Little is known about the author named William Shakespeare, and some respected scholars believe there is reason to suspect that the famous plays and sonnets attributed to him may not have been written by William Shakespeare at all.
In 1991, The Atlantic Monthly solicited articles from two authors on opposing sides of the debate about the true identity of the author of the Shakespeare works. In "The Case for Oxford" Tom Bethell argued that the works were probably written by the Earl of Oxford, Edward de Vere, who, for fear of compromising his aristocratic name by writing for the public, falsely attributed his works to an uneducated actor from Stratford by the name of William Shakspere.
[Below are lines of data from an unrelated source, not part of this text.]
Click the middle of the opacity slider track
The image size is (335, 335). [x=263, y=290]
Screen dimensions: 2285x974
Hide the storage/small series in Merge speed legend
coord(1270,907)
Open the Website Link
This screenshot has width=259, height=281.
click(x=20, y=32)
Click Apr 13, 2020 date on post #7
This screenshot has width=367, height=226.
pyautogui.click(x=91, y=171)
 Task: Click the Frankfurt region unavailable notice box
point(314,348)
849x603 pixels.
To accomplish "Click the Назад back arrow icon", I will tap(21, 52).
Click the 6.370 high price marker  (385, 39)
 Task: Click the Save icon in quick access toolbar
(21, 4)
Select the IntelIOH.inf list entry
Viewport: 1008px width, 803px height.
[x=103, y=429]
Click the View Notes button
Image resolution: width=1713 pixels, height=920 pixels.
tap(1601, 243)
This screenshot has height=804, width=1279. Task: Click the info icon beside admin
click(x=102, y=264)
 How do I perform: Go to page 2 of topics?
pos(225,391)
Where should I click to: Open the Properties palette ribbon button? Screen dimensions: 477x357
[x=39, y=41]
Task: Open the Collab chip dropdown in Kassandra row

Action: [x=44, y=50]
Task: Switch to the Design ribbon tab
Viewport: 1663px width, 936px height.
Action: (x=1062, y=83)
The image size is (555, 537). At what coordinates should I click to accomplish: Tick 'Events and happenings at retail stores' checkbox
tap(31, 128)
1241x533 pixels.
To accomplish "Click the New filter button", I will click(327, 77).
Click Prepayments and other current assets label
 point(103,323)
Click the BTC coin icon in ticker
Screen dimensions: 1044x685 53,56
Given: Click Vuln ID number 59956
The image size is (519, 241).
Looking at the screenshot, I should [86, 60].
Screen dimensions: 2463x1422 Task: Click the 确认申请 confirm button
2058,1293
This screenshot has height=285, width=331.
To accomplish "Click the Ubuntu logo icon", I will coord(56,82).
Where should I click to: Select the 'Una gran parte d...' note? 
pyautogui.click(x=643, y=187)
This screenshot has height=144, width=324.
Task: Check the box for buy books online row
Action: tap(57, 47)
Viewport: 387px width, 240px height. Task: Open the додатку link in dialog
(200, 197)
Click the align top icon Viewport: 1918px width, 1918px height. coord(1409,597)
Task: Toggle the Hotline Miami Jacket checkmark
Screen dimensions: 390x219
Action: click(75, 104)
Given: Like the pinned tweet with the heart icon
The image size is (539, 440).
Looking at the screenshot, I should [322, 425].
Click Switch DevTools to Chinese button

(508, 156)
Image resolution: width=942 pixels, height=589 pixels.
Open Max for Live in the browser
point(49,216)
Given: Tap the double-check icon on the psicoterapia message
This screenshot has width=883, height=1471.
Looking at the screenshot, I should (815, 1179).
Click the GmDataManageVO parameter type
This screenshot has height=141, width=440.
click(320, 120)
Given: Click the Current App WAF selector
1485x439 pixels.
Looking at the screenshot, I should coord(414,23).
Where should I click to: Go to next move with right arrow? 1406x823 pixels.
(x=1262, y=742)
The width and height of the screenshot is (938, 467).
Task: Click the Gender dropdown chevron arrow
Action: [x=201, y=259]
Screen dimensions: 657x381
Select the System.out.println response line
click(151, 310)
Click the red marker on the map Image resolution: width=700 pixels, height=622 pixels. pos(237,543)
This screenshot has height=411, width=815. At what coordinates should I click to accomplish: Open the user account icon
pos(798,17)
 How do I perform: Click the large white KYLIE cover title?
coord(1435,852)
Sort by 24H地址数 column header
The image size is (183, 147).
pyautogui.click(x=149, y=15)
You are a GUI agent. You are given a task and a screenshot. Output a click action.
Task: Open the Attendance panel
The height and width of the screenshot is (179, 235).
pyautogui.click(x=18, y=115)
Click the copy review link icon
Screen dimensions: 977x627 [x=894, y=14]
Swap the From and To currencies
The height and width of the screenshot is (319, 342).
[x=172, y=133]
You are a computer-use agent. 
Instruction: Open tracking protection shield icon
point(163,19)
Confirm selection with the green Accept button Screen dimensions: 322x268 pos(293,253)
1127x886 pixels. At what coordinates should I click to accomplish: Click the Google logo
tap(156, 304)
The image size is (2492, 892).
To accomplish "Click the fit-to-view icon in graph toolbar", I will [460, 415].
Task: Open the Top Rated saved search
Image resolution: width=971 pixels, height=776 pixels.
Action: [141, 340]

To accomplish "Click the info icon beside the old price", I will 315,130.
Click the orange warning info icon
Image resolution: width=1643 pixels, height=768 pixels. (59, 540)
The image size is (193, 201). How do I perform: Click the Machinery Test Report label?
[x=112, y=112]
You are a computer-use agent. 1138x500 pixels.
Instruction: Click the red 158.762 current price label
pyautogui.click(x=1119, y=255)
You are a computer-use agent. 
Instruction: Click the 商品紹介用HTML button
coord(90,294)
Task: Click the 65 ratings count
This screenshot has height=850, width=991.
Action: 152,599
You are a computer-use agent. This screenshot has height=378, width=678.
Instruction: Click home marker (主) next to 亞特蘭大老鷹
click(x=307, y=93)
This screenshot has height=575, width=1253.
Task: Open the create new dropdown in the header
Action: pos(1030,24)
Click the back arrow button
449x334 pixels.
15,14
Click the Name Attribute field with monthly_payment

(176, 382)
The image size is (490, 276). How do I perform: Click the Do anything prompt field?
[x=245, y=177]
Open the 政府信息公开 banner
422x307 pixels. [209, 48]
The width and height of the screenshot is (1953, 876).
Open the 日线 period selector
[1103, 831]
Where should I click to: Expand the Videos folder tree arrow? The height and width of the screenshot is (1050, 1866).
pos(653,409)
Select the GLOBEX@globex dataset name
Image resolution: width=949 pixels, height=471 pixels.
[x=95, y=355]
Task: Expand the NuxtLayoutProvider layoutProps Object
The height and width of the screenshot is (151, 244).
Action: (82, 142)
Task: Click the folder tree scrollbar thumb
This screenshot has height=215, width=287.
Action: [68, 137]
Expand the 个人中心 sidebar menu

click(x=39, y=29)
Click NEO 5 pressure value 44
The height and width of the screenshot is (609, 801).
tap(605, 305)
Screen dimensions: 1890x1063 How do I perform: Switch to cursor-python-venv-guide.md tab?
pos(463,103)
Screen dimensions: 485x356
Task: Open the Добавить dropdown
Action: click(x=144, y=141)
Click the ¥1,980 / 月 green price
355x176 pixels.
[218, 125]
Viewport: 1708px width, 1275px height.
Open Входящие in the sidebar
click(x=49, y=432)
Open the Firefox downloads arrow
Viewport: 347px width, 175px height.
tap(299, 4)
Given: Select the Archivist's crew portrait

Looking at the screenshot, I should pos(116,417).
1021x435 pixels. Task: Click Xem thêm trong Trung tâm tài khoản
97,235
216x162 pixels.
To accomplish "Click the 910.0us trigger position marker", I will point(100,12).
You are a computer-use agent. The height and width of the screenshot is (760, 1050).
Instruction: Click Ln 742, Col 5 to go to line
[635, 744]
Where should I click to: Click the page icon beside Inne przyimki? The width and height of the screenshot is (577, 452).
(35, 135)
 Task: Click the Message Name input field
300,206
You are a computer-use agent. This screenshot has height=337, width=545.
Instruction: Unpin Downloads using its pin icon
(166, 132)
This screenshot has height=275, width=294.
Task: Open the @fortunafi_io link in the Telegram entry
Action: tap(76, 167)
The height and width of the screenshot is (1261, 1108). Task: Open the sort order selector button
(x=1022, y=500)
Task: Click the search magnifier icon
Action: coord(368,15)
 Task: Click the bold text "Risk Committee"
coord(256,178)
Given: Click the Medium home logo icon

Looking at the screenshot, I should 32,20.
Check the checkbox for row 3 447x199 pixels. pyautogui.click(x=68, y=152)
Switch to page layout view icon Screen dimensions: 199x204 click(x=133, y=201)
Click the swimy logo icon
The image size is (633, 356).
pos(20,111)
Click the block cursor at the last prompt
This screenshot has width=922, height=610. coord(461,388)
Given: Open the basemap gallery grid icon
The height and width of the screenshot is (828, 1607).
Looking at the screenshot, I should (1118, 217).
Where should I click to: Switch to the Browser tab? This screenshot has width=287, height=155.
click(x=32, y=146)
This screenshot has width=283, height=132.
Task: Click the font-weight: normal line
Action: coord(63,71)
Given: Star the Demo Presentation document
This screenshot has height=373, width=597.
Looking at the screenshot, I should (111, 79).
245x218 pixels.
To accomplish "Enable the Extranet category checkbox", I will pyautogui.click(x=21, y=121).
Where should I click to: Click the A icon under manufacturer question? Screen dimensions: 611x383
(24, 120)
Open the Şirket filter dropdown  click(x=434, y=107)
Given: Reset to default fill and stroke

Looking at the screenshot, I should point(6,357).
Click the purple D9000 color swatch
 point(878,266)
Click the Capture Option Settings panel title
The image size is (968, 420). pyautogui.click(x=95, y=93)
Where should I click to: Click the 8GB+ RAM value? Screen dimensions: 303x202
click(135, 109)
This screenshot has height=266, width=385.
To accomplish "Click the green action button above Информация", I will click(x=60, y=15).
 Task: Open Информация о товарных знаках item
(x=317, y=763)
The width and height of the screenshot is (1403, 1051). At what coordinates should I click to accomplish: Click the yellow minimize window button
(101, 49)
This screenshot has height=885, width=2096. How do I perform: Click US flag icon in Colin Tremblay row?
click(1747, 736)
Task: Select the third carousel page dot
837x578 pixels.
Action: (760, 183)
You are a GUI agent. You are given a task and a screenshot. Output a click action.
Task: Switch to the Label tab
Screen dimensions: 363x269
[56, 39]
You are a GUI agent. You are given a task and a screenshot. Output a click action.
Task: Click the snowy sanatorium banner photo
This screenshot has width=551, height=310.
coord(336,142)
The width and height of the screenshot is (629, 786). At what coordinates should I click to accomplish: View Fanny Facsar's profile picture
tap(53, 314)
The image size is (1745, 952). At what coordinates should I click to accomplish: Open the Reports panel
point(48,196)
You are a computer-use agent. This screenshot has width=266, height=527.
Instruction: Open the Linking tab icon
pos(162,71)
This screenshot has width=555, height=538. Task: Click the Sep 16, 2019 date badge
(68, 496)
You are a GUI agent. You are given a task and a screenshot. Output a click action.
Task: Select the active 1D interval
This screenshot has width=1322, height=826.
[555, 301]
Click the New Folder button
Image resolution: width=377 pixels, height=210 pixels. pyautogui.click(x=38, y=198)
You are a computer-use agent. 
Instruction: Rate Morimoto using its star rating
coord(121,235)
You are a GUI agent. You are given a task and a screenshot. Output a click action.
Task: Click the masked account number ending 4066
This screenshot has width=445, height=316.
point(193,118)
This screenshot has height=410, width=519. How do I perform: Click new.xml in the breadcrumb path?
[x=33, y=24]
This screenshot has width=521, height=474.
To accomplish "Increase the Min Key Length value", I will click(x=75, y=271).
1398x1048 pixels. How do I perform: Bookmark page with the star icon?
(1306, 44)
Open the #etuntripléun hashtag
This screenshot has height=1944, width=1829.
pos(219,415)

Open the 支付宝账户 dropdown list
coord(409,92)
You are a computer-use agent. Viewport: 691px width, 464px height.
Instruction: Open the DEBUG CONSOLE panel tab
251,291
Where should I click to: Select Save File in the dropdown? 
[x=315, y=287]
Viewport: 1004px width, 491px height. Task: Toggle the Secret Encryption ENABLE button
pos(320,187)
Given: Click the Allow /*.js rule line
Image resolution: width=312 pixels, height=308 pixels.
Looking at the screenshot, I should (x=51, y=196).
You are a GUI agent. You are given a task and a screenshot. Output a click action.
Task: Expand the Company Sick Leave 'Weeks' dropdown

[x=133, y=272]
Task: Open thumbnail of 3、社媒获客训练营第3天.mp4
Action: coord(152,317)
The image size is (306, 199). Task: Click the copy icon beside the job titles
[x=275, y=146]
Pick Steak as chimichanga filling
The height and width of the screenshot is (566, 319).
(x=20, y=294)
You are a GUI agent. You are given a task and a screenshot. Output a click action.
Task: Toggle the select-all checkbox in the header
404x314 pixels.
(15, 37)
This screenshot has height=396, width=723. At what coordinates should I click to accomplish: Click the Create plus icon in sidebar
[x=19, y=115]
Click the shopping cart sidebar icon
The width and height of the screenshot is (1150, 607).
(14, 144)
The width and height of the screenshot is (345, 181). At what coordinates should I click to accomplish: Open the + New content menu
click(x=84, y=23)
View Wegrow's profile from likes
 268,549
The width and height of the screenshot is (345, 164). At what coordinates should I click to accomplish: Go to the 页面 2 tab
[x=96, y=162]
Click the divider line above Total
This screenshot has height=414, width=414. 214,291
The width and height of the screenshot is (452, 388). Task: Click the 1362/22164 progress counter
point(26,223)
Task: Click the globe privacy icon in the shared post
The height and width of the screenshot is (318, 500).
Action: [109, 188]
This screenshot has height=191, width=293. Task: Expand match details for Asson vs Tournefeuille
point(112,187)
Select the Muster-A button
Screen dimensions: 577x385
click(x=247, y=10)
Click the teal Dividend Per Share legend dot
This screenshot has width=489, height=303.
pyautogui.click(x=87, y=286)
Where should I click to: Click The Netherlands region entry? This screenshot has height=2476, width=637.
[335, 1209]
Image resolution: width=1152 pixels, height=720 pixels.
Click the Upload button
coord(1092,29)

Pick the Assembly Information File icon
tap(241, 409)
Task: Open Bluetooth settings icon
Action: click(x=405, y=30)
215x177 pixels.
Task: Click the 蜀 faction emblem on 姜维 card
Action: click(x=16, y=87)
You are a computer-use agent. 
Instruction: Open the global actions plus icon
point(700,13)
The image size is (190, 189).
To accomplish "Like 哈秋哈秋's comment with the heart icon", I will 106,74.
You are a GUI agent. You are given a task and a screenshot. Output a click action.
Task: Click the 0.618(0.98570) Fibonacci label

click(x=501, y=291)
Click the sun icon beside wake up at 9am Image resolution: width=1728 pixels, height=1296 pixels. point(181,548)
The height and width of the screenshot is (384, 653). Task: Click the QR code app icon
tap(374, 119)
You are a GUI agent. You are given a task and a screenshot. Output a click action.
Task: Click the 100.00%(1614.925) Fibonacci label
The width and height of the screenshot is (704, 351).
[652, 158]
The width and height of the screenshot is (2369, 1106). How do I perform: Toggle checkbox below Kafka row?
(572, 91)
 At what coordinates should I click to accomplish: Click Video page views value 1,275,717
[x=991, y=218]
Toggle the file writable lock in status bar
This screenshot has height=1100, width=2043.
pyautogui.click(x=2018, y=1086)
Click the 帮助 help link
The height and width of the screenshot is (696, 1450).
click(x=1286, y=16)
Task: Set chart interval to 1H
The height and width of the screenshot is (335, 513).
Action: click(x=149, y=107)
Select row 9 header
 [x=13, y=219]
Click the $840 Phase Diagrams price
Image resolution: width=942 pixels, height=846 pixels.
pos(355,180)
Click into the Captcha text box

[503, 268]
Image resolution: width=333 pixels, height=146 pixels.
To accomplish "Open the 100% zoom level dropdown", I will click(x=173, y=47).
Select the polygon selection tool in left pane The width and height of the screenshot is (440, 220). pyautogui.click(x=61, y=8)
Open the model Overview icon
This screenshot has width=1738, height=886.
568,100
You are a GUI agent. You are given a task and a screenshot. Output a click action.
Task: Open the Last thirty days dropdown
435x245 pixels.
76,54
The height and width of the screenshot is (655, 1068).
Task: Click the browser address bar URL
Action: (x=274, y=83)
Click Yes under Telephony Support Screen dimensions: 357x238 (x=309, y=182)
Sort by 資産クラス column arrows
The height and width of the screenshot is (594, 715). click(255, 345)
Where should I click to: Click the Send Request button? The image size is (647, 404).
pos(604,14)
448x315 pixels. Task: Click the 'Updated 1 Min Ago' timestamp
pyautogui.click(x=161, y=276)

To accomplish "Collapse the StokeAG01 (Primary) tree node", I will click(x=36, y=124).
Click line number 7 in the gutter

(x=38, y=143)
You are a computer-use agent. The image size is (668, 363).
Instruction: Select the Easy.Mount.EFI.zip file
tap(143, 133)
Irvin Matus, on the other hand, argued in "The Case for Shakespeare," that there is inadequate reason to doubt that the actor from Stratford was in fact the true author of the Shakespeare works.
Bethell and Matus were each given a copy of the other's argument, so that each could write a rebuttal. The two opposing articles, with an introduction by the Atlantic editors, were published side by side in the October, 1991, issue of the magazine, along with subsequent rebuttals by Matus and by Bethell. Also included was "The Ghost's Vocabulary," an article by Edward Dolnick about the joint quest of a statistician and a mathematician to use computer analysis "to find out whether Shakespeare, rather than Francis Bacon or the Earl of Oxford or any of a myriad of others, wrote the plays and poems we associate with his name."